Fidel enseguida pensó en trasladar el problema a los odiados gringos. Lo había hecho en 1965. Provocó una crisis, admitió que los cubanos del exilio recogieran a sus parientes, lo que se convirtió en un dolor de cabeza para el gobierno de Lyndon Johnson, y les dio salida por el puerto de Camarioca. Washington entró por el aro. Estableció una válvula de escape legal y le llamó “Vuelos de la Libertad”. Entre 1965 y 1973 salieron 300,000 cubanos ordenadamente. Otros dos millones se quedaron almidonados y compuestos, listos para partir.
En 1980 insistió en el mismo esquema. Primero creó el conflicto. De nuevo autorizó la flotilla de exiliados que recogieran a su parentela, pero para evitar vacilaciones utilizó y "quemó" a Napoleón Vilaboa para iniciar los viajes. Se trataba de un teniente coronel de la inteligencia infiltrado entre los exiliados que le fue muy útil a La Habana. Sólo cambió el puerto de salida. En esta oportunidad no sería Camarioca sino Mariel.
Fidel aprovechó para insultar a todos los presuntos emigrantes. Los llamó “escoria”, “gusanos” y sacó a niños y jóvenes de las escuelas para dar “mítines o actos de repudio”. Granma, el diario del Comité Central, compiló una lista de cien insultos para gritarles a los “malnacidos” que habían decidido emigrar. Fue una época terrible. Fidel desde la tribuna hablaba de un “gen” revolucionario. Era una especie de nazi desatado. Un camarógrafo apellidado Muiñas –eso me lo contó llorando en Madrid-, cuando dijo que se iba del país, lo obligaron a caminar de rodillas entre compañeros de trabajo que lo escupían, insultaban y golpeaban. Perdió un ojo en la golpiza.

DATOS SIN PROCESAR:

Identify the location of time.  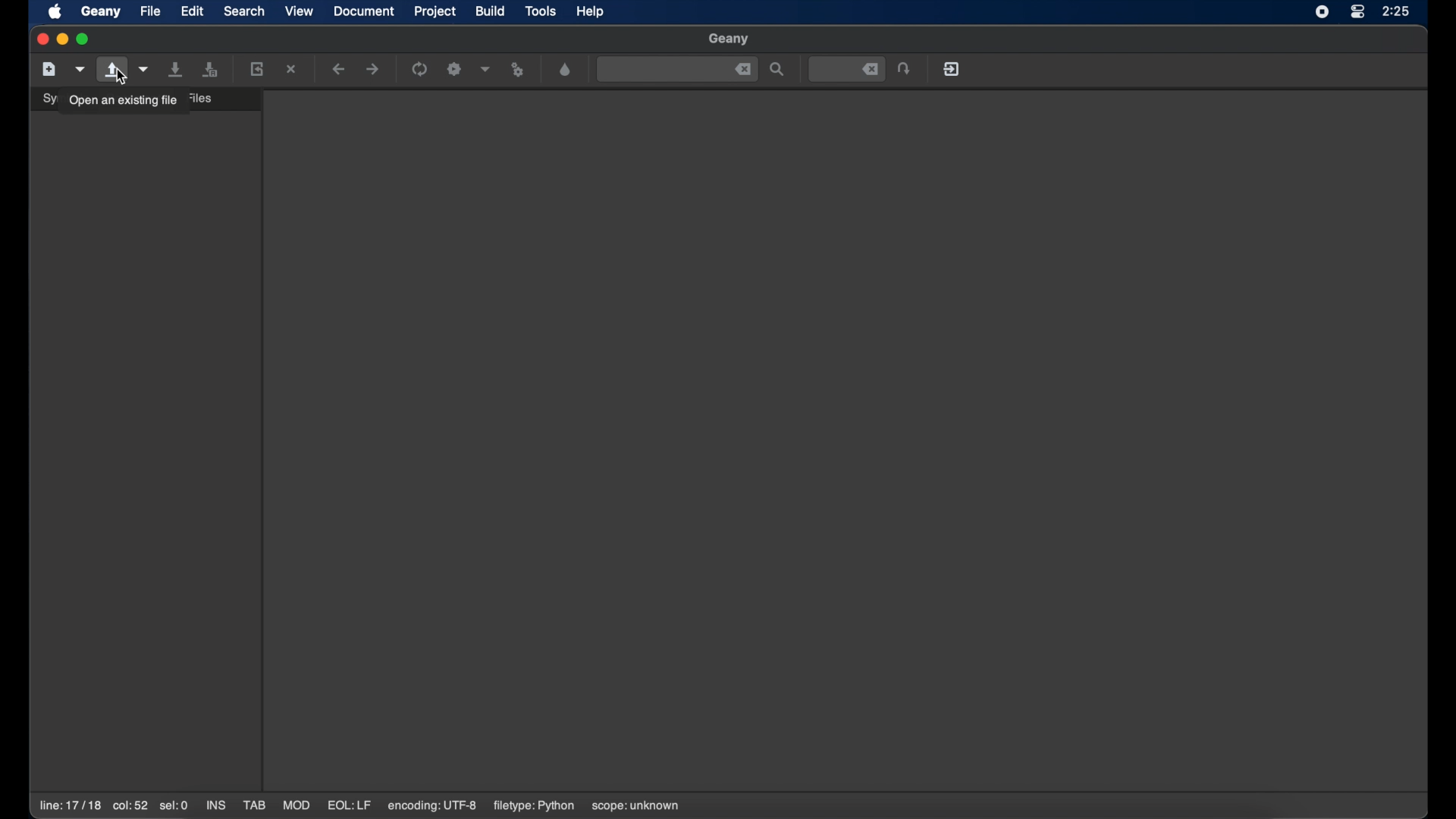
(1398, 11).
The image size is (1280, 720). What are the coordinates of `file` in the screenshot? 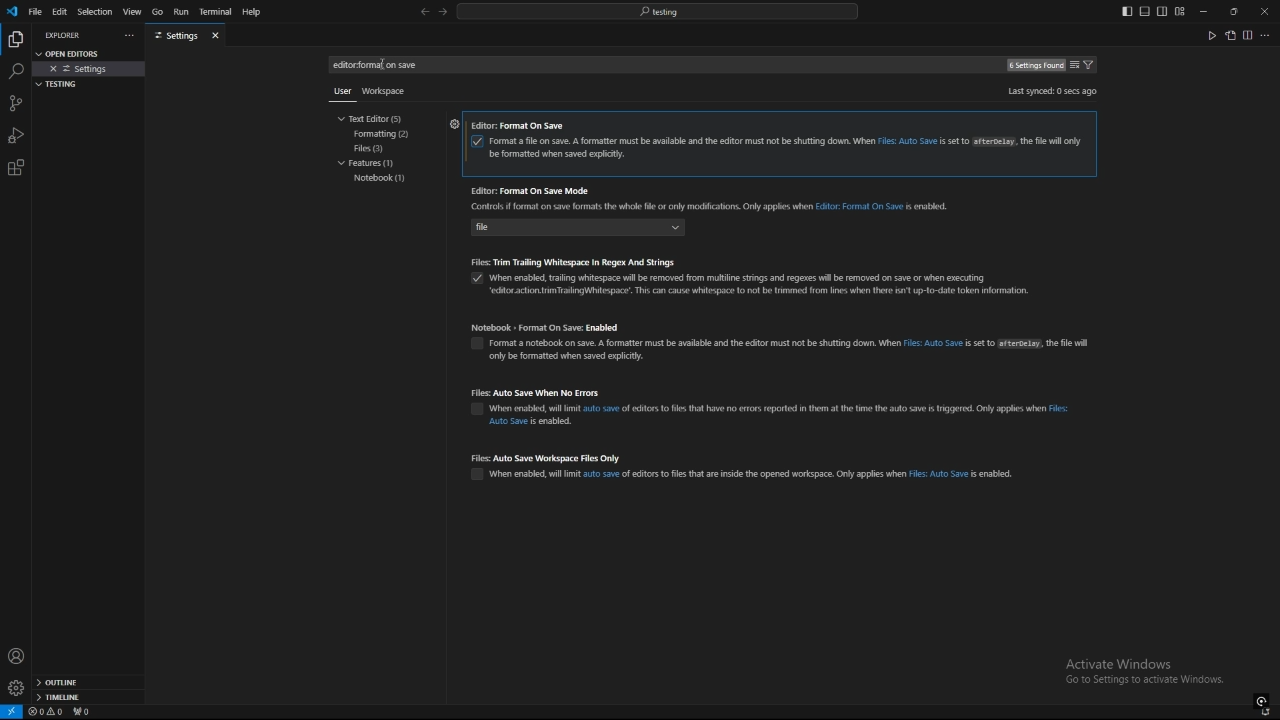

LISTA DE TAREAS:
[1] Cita literalmente el fragmento del texto sobre la emigración cubana que va desde "Fidel enseguida pensó" hasta "listos para partir.", ambos incluidos.
[2] Resume en dos oraciones el texto sobre la emigración cubana.
[3] Según el texto sobre la emigración cubana, ¿quién era Napoleón Vilaboa?

RESPUESTAS POR TAREA:
[1]
Fidel enseguida pensó en trasladar el problema a los odiados gringos. Lo había hecho en 1965. Provocó una crisis, admitió que los cubanos del exilio recogieran a sus parientes, lo que se convirtió en un dolor de cabeza para el gobierno de Lyndon Johnson, y les dio salida por el puerto de Camarioca. Washington entró por el aro. Estableció una válvula de escape legal y le llamó “Vuelos de la Libertad”. Entre 1965 y 1973 salieron 300,000 cubanos ordenadamente. Otros dos millones se quedaron almidonados y compuestos, listos para partir.

[2] En 1965 Fidel provocó una crisis, permitió que los exiliados recogieran a sus parientes por el puerto de Camarioca, y Washington respondió con los "Vuelos de la Libertad", por los que salieron 300,000 cubanos entre 1965 y 1973. En 1980 repitió el esquema por el puerto de Mariel, usó a Napoleón Vilaboa para iniciar los viajes y sometió a los emigrantes a insultos y actos de repudio.

[3] Un teniente coronel de la inteligencia infiltrado entre los exiliados.